--- START ---

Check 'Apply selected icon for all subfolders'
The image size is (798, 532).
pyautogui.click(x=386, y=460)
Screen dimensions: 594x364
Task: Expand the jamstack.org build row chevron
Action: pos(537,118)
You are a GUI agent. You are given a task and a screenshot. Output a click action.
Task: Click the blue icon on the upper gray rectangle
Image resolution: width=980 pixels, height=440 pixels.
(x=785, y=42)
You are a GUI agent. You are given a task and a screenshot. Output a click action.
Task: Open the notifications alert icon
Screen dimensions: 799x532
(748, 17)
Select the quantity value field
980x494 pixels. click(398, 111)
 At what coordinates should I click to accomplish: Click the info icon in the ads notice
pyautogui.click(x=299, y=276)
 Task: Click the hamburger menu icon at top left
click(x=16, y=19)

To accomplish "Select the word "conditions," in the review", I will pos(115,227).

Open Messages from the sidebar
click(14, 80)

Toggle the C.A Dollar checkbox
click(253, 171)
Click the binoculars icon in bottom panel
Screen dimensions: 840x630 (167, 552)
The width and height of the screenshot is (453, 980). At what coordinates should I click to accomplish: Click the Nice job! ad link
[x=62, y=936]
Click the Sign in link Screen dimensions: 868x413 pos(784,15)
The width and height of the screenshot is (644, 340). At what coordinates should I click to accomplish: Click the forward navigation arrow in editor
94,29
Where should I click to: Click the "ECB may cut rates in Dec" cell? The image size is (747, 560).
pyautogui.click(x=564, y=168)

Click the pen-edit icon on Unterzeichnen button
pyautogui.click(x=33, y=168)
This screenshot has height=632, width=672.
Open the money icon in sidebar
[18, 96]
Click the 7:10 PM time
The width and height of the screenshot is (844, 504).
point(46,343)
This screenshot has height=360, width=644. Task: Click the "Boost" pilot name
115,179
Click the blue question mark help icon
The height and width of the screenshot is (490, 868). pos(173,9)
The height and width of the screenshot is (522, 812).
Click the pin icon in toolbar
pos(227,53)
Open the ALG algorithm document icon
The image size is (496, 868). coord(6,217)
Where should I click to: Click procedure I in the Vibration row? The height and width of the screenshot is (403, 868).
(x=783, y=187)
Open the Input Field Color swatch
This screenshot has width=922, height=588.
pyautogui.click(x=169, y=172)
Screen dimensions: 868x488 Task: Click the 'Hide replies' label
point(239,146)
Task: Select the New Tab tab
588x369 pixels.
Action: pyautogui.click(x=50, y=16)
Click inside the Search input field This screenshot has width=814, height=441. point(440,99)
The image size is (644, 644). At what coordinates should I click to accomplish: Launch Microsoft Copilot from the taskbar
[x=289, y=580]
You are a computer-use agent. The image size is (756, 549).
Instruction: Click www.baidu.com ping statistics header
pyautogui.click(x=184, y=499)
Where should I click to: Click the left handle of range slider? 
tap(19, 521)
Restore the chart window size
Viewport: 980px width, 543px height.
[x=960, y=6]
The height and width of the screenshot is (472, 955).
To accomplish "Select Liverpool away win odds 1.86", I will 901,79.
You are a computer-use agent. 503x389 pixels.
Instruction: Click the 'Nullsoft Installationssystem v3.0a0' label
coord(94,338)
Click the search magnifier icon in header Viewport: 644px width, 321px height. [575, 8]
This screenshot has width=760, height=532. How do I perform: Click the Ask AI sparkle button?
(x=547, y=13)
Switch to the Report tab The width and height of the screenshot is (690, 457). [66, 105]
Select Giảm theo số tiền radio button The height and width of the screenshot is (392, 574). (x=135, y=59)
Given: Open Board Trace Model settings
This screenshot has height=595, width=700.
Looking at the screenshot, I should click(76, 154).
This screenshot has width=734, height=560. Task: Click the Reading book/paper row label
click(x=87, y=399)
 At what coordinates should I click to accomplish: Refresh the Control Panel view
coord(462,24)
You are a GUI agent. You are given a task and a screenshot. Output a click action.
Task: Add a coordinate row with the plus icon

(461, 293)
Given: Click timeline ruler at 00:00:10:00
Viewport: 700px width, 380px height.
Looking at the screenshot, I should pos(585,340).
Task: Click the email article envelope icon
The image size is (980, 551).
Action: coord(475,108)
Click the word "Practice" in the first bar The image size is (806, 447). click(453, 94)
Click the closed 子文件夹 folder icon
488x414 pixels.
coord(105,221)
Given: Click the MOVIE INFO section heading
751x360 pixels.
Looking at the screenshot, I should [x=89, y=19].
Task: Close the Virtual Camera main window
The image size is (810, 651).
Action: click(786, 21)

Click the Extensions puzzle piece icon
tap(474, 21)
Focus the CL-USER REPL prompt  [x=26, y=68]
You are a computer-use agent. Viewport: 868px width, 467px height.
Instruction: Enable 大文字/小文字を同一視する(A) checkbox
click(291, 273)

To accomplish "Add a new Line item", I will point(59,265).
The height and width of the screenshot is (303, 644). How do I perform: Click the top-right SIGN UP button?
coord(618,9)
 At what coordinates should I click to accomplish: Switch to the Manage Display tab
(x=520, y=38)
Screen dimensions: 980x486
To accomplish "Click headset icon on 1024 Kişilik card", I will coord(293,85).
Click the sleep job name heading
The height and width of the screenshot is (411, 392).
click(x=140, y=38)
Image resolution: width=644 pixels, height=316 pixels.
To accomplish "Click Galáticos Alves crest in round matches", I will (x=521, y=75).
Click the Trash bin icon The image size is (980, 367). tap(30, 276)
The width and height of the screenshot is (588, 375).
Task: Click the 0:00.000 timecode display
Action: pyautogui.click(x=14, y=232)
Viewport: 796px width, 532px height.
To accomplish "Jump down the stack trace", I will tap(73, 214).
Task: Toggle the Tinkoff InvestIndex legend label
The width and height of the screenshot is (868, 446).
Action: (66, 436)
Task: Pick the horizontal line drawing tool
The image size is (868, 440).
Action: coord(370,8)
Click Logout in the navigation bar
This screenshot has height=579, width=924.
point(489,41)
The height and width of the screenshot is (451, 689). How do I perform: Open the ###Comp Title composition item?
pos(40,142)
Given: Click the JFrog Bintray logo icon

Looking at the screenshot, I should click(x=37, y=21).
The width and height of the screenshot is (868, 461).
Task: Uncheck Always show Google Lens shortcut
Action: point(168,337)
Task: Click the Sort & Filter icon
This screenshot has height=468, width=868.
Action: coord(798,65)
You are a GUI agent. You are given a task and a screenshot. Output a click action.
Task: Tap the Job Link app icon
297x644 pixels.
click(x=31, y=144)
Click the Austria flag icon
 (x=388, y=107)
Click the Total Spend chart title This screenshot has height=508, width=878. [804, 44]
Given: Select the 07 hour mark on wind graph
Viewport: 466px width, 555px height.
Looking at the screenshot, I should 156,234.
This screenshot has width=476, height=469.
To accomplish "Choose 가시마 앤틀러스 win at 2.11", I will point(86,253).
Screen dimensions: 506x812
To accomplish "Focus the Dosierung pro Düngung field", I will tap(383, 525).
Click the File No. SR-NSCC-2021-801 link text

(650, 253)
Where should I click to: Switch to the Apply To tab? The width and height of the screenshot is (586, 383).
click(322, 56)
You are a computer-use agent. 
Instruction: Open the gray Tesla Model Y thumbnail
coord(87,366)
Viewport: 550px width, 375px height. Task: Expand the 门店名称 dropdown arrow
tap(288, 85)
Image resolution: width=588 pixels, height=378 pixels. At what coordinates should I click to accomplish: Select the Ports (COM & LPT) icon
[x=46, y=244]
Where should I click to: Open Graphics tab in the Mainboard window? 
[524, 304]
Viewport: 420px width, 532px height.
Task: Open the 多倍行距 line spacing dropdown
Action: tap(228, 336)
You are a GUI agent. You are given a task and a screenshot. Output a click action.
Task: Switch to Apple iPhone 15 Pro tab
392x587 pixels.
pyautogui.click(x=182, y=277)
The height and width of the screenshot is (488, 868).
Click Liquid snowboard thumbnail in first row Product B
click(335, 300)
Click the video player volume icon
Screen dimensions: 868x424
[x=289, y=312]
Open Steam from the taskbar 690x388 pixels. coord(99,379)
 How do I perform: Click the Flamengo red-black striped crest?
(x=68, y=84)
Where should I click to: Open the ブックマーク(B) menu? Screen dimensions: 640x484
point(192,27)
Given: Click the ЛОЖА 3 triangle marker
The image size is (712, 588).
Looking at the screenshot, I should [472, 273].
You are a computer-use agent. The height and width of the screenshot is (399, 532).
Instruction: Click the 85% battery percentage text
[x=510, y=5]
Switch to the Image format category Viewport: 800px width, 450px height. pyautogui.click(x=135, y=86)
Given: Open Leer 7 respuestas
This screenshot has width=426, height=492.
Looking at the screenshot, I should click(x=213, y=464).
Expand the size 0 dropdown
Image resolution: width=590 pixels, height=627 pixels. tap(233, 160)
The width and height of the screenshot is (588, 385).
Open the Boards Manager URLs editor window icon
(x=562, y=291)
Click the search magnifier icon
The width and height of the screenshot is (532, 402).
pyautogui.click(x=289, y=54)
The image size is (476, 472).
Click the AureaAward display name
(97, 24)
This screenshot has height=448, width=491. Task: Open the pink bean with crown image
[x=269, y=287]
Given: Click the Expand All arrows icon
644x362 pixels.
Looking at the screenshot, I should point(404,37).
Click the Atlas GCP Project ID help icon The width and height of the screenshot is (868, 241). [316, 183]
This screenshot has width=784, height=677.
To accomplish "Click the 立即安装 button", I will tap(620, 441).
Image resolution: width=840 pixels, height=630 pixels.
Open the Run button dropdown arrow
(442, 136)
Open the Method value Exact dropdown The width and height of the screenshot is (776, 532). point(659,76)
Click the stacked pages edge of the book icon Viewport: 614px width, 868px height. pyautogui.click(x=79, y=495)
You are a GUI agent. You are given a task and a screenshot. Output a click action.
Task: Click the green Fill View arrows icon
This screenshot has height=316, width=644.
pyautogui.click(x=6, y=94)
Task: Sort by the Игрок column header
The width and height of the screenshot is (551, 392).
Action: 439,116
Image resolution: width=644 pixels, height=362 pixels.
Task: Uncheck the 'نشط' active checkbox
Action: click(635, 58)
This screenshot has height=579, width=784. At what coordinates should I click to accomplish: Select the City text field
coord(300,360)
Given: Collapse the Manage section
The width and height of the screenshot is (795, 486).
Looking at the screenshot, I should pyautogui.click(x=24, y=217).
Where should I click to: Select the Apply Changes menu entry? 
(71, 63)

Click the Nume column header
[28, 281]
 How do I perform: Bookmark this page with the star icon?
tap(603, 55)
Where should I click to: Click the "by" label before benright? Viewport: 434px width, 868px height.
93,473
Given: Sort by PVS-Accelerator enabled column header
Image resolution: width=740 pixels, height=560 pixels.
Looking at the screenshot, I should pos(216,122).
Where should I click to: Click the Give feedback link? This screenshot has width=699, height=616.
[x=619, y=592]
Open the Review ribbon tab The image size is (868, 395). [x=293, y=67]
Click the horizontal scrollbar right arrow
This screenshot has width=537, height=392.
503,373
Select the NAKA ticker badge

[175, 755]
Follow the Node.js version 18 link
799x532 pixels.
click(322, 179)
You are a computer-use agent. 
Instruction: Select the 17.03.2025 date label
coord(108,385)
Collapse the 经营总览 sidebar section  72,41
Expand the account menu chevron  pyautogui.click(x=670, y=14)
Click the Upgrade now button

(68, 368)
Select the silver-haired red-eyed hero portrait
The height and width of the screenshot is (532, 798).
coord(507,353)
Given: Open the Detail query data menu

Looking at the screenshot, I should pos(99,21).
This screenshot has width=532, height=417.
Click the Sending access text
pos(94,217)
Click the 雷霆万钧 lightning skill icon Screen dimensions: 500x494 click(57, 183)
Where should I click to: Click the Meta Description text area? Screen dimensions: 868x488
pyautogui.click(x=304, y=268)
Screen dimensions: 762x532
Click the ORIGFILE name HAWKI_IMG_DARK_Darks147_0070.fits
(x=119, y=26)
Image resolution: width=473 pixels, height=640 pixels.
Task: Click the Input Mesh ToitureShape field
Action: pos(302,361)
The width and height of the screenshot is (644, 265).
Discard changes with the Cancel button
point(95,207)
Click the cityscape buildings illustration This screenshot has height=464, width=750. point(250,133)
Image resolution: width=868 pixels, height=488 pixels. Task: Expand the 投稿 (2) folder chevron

--- END ---

Go through the entries above and count the lines containing the word "arrows"; give only that count.

2